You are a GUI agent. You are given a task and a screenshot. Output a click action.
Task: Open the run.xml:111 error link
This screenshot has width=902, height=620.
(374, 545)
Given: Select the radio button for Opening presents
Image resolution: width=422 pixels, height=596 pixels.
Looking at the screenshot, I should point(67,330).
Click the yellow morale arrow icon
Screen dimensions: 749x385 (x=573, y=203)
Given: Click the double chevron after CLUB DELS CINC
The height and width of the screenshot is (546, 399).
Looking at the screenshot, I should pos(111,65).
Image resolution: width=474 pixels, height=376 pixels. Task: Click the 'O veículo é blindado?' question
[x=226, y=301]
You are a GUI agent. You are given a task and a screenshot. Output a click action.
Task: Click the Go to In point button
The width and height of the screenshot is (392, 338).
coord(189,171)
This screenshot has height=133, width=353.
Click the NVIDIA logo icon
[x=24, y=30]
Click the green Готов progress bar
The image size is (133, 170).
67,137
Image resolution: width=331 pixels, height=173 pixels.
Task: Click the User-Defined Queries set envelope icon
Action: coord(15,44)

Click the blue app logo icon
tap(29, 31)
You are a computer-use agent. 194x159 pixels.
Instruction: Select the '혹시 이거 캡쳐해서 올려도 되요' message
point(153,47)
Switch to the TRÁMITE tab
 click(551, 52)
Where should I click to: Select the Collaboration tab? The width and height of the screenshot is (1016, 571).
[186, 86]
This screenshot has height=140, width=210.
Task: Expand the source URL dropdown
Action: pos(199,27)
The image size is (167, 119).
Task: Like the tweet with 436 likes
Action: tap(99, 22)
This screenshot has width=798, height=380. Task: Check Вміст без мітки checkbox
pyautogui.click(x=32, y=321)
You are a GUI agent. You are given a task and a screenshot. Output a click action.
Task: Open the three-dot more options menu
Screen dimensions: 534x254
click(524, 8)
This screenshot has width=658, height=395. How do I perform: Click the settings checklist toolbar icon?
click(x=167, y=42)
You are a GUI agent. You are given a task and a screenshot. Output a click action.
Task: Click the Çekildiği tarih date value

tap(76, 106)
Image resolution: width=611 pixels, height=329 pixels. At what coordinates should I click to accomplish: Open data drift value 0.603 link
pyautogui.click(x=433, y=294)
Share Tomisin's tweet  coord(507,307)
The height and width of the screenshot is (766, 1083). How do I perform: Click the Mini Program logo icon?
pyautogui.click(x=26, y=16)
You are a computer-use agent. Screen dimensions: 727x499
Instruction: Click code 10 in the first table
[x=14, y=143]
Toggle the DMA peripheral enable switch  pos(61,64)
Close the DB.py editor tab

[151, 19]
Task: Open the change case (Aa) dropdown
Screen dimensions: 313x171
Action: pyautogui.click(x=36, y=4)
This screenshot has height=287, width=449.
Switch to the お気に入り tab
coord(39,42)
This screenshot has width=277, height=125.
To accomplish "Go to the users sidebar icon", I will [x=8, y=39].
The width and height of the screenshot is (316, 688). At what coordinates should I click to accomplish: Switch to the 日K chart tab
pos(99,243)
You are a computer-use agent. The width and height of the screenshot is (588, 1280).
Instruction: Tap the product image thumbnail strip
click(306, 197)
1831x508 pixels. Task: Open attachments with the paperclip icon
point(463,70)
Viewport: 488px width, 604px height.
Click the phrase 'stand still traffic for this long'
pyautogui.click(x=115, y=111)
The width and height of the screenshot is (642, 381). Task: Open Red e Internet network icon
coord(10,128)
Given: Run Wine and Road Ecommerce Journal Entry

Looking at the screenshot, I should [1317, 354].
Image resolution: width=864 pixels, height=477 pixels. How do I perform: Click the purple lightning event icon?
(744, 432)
# # #
◆ Task statement:
Show all lines above holding the word "computer".

◆ Exercise solution:
You are a computer-use agent. 194x159 pixels.
You are a computer-use agent. Screen dimensions: 727x499
You are a computer-use agent. The width and height of the screenshot is (588, 1280).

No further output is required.